[Extracted records]
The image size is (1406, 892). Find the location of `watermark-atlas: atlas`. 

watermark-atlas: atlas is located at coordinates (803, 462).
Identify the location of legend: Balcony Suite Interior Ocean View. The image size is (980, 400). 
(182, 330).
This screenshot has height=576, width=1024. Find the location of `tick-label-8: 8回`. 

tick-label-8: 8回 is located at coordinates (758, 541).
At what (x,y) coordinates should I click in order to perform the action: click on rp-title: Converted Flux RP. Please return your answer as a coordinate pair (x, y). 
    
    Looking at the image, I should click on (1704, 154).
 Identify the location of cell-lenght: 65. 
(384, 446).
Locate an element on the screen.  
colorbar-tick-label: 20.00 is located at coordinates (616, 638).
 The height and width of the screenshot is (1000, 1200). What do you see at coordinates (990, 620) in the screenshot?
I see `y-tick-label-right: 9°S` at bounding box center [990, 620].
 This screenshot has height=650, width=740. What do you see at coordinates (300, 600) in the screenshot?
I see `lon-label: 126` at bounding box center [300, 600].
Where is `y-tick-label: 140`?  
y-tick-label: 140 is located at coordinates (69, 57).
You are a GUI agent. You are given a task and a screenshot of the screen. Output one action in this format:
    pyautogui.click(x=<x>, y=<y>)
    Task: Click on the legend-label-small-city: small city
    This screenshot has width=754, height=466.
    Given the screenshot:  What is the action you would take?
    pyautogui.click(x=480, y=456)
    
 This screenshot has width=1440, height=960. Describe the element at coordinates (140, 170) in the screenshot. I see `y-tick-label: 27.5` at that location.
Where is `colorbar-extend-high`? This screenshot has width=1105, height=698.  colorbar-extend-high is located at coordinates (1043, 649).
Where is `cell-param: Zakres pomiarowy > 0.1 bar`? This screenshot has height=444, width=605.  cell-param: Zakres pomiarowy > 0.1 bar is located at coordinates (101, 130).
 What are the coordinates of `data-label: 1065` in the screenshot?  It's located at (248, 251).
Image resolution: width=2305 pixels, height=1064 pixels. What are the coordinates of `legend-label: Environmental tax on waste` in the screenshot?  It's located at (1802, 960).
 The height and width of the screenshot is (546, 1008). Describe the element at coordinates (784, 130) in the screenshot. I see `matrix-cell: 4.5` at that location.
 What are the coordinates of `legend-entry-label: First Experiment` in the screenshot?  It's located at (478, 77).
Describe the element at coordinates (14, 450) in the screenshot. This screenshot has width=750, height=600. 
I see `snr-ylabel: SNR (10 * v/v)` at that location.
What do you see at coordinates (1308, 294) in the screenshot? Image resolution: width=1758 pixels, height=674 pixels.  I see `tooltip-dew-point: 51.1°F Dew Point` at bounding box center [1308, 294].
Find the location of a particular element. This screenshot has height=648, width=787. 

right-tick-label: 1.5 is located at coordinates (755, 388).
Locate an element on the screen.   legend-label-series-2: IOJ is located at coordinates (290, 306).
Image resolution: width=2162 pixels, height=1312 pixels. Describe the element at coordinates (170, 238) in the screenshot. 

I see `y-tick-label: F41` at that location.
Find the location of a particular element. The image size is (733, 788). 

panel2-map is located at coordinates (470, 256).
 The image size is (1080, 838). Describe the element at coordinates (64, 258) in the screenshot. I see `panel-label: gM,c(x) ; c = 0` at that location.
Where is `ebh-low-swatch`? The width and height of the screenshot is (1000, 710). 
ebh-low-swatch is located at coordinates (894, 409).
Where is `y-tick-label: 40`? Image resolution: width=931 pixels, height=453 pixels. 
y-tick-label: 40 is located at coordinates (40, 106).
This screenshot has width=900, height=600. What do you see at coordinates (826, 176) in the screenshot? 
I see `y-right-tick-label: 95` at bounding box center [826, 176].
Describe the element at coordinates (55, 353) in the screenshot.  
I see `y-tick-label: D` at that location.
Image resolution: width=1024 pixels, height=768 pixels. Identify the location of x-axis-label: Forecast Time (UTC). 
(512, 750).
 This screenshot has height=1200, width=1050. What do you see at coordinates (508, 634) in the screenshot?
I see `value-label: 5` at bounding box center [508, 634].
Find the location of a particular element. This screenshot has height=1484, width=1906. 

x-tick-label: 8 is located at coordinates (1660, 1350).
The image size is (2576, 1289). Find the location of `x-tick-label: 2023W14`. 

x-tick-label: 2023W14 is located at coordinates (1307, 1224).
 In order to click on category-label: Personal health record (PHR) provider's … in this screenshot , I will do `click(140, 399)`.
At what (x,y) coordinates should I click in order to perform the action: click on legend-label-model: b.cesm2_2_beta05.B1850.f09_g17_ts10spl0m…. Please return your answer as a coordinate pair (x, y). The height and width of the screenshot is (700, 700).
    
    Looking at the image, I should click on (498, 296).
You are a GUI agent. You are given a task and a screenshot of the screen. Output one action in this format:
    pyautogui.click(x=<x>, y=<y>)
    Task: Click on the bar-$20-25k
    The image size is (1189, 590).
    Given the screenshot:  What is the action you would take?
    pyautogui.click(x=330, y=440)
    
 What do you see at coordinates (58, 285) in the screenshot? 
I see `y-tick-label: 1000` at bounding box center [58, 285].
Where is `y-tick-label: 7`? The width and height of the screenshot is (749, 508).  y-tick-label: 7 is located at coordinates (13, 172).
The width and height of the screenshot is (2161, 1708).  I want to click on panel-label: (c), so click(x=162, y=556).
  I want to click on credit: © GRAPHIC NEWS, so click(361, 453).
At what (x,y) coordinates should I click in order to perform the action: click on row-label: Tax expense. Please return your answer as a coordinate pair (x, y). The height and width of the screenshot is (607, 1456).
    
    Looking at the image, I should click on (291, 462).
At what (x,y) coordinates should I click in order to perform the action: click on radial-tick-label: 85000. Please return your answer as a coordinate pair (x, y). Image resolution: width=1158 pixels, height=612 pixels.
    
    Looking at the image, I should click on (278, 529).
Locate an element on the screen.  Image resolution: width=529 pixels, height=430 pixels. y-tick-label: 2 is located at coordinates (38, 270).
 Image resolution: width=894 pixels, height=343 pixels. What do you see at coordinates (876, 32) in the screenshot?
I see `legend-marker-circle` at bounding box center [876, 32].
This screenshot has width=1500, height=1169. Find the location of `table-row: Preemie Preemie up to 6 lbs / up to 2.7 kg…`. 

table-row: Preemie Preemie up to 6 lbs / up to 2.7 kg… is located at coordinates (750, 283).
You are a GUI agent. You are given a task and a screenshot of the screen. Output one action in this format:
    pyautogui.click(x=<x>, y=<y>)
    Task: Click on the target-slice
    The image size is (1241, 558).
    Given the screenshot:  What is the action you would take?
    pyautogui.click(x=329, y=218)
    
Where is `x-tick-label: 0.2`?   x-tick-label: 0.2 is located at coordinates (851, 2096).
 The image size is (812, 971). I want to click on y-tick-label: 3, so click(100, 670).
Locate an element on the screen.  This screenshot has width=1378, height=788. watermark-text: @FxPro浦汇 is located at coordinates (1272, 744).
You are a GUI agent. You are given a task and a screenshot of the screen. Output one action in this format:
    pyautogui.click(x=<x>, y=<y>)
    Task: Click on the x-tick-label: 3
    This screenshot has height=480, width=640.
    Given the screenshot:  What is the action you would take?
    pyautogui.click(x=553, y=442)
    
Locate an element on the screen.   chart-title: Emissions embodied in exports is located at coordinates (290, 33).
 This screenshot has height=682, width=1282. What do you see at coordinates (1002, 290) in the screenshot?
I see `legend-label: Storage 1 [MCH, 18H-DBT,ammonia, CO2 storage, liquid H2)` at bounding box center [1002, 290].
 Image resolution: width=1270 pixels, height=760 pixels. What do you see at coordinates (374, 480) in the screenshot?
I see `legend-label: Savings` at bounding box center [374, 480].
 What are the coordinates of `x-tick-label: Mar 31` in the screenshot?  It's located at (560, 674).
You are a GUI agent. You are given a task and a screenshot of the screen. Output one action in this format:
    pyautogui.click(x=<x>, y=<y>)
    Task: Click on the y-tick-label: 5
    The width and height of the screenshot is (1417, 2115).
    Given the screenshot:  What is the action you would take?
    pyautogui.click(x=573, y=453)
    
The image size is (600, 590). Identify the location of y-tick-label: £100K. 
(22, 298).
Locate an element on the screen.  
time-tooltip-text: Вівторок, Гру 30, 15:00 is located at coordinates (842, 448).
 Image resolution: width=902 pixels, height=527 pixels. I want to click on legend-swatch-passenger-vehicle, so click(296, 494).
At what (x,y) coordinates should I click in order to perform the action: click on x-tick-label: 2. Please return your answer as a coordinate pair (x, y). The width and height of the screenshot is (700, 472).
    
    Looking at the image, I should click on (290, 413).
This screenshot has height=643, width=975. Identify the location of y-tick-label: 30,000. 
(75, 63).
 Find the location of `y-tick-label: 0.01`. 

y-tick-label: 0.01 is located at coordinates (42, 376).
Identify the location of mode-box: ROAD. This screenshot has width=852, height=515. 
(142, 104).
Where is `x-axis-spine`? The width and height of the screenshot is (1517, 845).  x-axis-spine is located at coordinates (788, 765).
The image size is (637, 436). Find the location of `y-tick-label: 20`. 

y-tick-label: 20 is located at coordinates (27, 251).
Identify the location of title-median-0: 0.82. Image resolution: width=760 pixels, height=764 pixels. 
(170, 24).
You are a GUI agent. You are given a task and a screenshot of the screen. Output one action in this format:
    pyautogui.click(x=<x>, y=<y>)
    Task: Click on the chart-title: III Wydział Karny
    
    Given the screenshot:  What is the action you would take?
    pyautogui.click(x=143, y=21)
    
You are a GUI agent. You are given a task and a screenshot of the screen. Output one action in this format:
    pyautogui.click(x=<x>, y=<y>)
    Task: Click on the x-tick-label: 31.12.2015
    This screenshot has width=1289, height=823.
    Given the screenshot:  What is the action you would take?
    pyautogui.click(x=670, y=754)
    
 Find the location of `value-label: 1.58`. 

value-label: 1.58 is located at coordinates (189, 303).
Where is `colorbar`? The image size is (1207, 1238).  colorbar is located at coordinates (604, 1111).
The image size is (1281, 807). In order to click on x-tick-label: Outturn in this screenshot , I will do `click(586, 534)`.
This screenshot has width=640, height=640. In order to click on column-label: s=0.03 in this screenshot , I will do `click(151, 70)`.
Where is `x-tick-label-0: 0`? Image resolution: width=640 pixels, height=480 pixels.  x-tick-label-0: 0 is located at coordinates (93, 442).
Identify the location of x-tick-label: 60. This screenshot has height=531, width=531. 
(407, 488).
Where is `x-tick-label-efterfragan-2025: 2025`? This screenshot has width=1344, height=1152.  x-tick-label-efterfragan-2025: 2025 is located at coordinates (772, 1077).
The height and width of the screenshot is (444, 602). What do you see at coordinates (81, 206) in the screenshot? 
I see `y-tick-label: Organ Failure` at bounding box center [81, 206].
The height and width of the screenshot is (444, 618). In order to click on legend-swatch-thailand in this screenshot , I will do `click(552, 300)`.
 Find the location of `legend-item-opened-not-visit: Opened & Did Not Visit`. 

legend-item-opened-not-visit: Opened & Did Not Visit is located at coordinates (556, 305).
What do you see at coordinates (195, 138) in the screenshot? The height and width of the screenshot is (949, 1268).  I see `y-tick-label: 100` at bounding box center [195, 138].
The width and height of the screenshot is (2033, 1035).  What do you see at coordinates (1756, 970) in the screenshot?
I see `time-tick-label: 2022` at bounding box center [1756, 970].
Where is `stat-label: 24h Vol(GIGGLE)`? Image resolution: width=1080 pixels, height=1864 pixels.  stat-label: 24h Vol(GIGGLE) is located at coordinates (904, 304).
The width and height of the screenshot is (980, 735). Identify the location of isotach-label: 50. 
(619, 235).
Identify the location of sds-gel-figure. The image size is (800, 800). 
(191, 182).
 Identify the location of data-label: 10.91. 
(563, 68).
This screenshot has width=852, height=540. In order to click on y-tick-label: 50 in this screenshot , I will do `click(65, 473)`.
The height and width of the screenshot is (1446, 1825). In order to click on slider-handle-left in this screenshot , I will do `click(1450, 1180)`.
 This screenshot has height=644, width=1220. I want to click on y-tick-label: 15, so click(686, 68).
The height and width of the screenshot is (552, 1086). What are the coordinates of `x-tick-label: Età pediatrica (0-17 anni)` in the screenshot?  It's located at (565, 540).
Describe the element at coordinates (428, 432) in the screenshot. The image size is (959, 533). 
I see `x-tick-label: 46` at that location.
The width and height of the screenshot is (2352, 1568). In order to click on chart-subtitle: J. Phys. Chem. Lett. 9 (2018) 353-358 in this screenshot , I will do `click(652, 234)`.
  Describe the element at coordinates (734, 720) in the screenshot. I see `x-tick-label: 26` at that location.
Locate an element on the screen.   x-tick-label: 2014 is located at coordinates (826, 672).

■ **Exercise description**
Render the items as a numbered list, omitting blank lines, starting with the line that contains "coordinates (1272, 744)." and going on through the line that contains "pyautogui.click(x=553, y=442)".

■ **Solution to this problem**
1. Locate an element on the screen.  This screenshot has width=1378, height=788. watermark-text: @FxPro浦汇 is located at coordinates (1272, 744).
2. You are a GUI agent. You are given a task and a screenshot of the screen. Output one action in this format:
3.     pyautogui.click(x=<x>, y=<y>)
4.     Task: Click on the x-tick-label: 3
5.     This screenshot has height=480, width=640.
6.     Given the screenshot:  What is the action you would take?
7.     pyautogui.click(x=553, y=442)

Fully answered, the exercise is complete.